*Study material*:
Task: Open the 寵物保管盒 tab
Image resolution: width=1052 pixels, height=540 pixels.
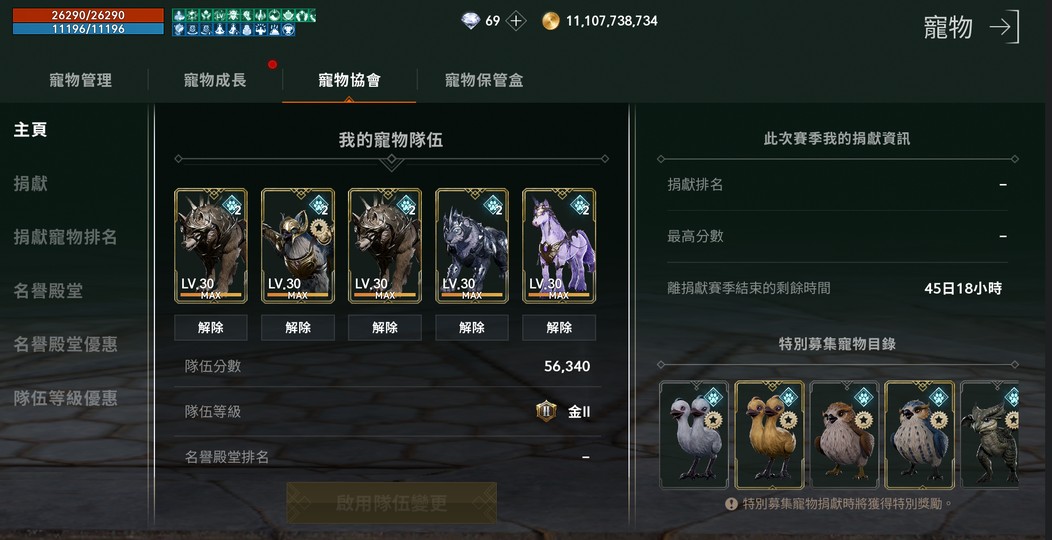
==
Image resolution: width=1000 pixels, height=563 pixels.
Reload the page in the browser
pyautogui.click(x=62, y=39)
* * *
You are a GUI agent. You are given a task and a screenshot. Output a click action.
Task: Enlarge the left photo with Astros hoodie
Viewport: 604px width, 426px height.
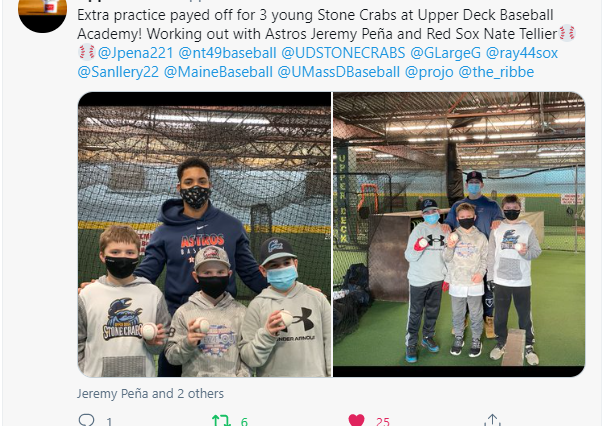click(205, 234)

*What is required*: Your reply should hold all the lines from the listing above in which "Image" appears.

*Solution for this exercise*:
Image resolution: width=1052 pixels, height=540 pixels.
Image resolution: width=1000 pixels, height=563 pixels.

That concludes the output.